Requests:
a. Reproduce the Chico bottle show thread word for word, from "Yep...Friday is the" up to and including "time to arrive?".
b. Carry on the Chico bottle show thread from its final post.

Passage:
# Chico, CA  March 11 & 12



## BarbaraInCalif (Mar 7, 2011)

Chico Bottle Show...hope to see you there!


----------



## CALDIGR2 (Mar 7, 2011)

Friday for me Barbara; see you there.


----------



## BarbaraInCalif (Mar 7, 2011)

Yep...Friday is the day!
 It was so much fun getting there during setup in Anderson, but with this show starting at 10AM on Friday and not ending untill 7PM what is the best time to arrive?


----------



## CALDIGR2 (Mar 7, 2011)

My feeling is that any arrival before 1 PM will be fruitless, but you never know. I'll probably arrive before that for our annual lunch get together at Sierra Nevada Brewery.


----------



## Dabeel (Mar 7, 2011)

Wow has it already been a freaking year.......I went to the last one in Chico and I swear it only feels like 6 months ago.

Stored rows:

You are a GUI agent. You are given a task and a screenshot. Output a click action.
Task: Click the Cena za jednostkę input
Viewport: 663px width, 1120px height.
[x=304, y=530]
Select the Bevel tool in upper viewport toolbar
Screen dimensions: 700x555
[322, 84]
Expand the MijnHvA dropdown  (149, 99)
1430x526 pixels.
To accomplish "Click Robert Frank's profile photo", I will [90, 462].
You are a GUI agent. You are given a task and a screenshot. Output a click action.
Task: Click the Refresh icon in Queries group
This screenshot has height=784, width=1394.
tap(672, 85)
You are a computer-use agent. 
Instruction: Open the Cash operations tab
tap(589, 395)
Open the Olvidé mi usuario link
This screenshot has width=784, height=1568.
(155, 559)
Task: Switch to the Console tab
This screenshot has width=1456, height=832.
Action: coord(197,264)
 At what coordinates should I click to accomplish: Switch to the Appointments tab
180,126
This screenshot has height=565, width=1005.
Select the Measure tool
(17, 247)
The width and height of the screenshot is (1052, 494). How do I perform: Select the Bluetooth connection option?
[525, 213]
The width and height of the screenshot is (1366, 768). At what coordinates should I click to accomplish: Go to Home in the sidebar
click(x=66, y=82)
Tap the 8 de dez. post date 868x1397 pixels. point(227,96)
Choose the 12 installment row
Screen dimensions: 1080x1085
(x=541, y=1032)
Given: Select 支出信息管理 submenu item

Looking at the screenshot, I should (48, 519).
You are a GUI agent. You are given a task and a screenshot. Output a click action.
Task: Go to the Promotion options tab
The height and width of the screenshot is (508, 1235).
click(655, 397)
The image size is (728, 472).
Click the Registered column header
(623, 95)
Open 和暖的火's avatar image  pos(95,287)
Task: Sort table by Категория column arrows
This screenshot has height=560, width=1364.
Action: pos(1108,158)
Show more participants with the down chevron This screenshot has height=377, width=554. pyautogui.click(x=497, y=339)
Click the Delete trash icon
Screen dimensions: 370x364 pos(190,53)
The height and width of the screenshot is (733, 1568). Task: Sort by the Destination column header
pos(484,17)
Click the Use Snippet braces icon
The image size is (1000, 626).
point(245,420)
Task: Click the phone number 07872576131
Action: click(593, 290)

Task answers:
a.
Yep...Friday is the day!
 It was so much fun getting there during setup in Anderson, but with this show starting at 10AM on Friday and not ending untill 7PM what is the best time to arrive?

b.
 Sierra Nevada Brewery and a Bottle show = Happy As A Clam[]

 Doug


----------



## SC pontil collector (Mar 15, 2011)

Used love driving up interstate 5 through the Central Valley to the Chico Show. Beautiful time of the year. Very fun show with lots of bottles for every type of collector. Randy Taylor is simply a nice guy who really goes all out to put on a great show. Still have that puce Greeleys from years ago.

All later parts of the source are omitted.